这些因工业化而迅速膨胀的城市,建设速度远远落后于人口的增长,过度的人口拥挤,又缺少必要的卫生设施,中产阶级的生活环境都已是极为局促,产业工人则完全没有“生活”可言。
富人们也做不到将那些潮湿拥挤的住房完全划到孤立的区域,污物污水在城市的沟渠里腐烂,臭气和工厂的滚滚浓烟交织,终会凝在霾中,吸进肺里。
而在圣莱尼亚大学校园...曲折的小河和池塘、喷泉、廊柱、雕塑、花架随处可见,它们结合各个地块的天然高差,构成了园林式的精心布局。

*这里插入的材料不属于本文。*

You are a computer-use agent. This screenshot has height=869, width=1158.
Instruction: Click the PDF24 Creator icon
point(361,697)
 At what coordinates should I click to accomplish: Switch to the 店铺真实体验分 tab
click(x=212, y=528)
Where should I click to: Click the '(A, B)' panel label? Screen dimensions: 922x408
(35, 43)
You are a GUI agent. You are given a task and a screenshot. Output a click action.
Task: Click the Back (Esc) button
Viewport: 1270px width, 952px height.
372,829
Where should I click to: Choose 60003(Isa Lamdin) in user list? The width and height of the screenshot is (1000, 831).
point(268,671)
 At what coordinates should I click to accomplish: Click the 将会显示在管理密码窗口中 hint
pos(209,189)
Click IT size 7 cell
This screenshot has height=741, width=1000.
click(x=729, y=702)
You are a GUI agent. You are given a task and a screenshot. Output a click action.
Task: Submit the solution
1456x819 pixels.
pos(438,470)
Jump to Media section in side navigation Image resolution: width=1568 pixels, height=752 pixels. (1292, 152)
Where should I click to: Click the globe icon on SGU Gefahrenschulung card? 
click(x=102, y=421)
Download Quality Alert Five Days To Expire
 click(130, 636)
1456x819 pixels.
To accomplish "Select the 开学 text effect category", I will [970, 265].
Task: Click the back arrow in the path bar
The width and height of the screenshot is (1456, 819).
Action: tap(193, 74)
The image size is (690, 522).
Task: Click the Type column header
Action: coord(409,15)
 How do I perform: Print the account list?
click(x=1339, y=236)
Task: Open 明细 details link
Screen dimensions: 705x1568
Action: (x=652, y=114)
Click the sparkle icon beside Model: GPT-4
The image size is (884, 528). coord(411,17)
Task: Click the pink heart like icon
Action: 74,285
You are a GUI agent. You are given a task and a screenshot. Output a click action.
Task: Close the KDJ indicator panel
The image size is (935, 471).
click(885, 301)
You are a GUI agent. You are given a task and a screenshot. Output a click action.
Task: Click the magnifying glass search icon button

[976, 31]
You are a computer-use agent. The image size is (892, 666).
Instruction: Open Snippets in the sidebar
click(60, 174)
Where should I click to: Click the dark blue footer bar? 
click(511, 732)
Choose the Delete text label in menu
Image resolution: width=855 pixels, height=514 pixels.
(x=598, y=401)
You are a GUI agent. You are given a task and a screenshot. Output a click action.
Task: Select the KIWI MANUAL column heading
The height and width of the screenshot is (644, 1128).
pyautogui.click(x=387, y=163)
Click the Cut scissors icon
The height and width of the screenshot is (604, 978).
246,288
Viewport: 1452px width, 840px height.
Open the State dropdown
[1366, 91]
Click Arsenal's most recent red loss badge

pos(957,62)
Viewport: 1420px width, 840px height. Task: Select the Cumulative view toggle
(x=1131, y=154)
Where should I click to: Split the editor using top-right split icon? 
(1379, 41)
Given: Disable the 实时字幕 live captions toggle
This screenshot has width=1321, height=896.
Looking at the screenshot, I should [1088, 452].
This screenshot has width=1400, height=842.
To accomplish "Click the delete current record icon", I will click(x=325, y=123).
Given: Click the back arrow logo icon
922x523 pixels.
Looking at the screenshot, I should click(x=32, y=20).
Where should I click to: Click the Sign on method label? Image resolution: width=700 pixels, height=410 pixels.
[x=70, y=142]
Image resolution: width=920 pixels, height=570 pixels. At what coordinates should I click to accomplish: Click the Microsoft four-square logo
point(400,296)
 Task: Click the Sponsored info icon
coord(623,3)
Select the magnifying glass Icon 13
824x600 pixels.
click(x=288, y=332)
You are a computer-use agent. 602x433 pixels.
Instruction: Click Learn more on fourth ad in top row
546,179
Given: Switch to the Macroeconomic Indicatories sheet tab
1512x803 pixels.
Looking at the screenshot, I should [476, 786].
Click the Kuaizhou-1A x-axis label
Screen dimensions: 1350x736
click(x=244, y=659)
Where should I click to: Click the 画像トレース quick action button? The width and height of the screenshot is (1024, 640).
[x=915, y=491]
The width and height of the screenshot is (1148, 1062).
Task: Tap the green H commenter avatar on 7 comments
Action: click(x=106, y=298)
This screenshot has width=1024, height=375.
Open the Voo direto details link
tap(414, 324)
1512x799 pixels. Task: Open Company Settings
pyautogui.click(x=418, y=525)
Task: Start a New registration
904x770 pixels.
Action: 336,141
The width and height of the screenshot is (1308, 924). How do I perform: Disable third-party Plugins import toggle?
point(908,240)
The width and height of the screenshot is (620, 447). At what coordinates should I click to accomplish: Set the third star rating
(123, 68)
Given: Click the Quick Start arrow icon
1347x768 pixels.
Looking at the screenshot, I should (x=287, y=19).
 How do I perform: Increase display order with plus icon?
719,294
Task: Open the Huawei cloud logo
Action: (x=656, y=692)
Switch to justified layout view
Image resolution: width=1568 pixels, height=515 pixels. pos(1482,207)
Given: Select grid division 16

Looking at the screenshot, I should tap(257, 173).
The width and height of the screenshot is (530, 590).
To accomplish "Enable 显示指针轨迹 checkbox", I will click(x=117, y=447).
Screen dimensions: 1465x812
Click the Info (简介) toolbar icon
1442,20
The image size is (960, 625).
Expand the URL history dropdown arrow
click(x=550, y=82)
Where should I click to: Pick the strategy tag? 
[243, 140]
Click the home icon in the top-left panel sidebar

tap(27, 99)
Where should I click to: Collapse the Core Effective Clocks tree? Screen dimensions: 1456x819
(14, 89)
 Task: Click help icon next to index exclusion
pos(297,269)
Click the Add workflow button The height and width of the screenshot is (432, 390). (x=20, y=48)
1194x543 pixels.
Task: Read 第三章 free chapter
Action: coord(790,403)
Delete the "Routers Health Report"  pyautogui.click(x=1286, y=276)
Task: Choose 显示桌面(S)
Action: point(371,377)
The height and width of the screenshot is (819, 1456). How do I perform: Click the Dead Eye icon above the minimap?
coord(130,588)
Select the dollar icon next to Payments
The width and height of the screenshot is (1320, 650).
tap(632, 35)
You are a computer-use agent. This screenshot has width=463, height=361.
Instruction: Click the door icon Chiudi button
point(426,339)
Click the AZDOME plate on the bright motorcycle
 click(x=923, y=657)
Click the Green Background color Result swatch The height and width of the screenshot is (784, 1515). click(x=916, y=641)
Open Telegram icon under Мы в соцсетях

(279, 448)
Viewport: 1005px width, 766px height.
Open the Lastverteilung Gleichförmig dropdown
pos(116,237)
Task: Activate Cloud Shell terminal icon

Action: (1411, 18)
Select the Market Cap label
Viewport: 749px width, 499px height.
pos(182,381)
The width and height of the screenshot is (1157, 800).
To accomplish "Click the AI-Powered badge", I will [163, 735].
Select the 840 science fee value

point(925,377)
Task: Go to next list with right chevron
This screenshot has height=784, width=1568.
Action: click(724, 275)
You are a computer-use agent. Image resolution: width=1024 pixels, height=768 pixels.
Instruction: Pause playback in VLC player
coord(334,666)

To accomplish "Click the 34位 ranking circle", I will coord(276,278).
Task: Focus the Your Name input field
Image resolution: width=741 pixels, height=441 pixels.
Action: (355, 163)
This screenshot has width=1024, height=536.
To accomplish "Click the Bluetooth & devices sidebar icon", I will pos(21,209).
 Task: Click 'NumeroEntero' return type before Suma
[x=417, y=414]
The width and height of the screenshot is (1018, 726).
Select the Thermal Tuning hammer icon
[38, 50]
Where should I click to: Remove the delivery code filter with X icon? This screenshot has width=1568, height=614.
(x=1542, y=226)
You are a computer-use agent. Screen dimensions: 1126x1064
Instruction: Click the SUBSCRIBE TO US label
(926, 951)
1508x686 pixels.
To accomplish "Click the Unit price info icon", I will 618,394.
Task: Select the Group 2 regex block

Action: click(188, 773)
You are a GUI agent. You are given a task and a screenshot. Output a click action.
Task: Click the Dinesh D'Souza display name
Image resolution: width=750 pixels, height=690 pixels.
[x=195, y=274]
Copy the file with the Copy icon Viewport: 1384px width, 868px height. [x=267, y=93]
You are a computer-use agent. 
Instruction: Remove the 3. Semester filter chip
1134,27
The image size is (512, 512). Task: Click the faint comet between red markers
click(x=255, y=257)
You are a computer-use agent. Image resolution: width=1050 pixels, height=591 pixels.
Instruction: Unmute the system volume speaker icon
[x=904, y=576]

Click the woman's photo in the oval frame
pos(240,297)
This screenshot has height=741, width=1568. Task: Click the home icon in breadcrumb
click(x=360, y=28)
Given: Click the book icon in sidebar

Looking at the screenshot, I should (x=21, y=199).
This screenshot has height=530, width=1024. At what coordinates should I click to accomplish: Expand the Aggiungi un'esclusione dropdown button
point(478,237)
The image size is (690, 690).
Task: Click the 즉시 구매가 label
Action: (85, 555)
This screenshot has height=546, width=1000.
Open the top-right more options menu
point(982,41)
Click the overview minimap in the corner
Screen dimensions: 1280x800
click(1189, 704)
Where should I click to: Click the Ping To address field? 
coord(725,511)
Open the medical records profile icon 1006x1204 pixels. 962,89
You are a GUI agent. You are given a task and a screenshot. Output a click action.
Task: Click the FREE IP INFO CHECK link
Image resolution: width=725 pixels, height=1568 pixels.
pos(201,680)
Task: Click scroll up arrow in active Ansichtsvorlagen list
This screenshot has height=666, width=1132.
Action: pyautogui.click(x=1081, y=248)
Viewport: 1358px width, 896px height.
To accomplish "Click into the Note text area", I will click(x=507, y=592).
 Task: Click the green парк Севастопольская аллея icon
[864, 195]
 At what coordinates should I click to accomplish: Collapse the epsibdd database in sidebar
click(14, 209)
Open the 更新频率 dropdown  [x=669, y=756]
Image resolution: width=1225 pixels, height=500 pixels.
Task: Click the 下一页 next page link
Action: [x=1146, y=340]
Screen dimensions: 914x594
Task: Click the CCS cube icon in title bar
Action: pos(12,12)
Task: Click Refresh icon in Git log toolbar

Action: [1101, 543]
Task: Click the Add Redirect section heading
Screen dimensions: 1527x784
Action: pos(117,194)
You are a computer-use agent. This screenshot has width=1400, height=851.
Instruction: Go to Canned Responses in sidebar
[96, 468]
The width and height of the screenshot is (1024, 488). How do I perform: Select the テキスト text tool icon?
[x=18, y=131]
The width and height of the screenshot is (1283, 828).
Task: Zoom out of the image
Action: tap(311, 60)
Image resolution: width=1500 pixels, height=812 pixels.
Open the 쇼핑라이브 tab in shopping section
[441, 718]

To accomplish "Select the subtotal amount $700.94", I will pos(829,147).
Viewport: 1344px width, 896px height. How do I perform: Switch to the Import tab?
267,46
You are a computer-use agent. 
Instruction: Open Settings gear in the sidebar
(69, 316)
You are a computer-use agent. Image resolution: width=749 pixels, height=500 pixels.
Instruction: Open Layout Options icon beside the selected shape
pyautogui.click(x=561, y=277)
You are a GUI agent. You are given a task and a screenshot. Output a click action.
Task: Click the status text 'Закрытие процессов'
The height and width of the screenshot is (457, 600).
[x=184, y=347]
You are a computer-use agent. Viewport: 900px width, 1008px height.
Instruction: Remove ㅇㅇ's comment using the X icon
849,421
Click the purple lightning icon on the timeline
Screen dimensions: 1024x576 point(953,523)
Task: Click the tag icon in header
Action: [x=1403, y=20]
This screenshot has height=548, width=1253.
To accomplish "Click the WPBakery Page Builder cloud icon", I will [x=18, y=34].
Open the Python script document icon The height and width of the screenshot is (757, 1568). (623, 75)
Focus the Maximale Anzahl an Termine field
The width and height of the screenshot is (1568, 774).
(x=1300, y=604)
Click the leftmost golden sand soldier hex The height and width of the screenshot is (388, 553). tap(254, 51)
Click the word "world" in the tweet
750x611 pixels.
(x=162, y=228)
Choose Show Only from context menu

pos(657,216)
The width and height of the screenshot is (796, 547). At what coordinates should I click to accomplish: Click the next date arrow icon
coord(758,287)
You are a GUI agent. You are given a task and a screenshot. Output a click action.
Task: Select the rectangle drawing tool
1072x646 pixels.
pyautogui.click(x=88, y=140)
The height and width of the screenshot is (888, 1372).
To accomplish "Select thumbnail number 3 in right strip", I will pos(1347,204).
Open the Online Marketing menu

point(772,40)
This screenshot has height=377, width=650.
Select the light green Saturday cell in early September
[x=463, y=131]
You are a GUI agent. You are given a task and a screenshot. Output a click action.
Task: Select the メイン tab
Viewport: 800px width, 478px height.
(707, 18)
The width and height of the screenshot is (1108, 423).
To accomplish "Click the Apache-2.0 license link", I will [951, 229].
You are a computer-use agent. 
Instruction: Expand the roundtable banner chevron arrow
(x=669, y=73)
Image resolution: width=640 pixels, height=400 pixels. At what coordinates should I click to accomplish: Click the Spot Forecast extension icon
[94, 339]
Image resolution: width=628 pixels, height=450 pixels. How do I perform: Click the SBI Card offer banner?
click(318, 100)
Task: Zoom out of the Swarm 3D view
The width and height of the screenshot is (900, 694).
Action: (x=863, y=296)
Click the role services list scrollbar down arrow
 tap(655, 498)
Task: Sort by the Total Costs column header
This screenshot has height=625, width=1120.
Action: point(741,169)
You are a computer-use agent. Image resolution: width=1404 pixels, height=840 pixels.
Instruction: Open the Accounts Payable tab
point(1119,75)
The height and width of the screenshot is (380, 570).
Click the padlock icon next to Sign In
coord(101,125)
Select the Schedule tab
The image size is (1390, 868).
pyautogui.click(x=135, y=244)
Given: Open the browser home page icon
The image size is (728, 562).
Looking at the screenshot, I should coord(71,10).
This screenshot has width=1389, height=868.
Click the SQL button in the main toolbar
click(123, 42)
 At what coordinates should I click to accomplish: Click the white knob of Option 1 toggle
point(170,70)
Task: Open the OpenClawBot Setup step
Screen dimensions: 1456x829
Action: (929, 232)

身边由金鱼草、秋海棠和樱桃树组合而成的景观小品散发着带有青草味的甜香,更高处是遮天蔽日的橡树、香樟和重枝桦,建筑的红墙从其间可见,透露着古典的优雅和泰然自若。
雨已经停了,在洁白的石砖上,葱郁的草地上,三三两两年轻男女散步聊天,不时传出几声喁喁低笑,这一幕让范宁有些恍惚。
四五个月前,自己也曾经是他们中的一员。
好吧,我现在又是了。
但从踏出警安局大门伊始,那种真实又不真实的感觉仍然存在。
他总觉得视野所见是开阔又局促的矛盾体,校园风景、植物的色彩、俊男美女的容颜,皆赏心悦目如气泡,肌肤与衣物的摩擦带来的是挥之不去的置身事外感。
可能是穿越带来的持续副作用吧。
“钥匙?…”范宁再次看向了眼前[135/100]右侧一闪一闪的符号。
特纳美术馆?…
那里已经停业封馆三年了,难道会有什么特殊之处?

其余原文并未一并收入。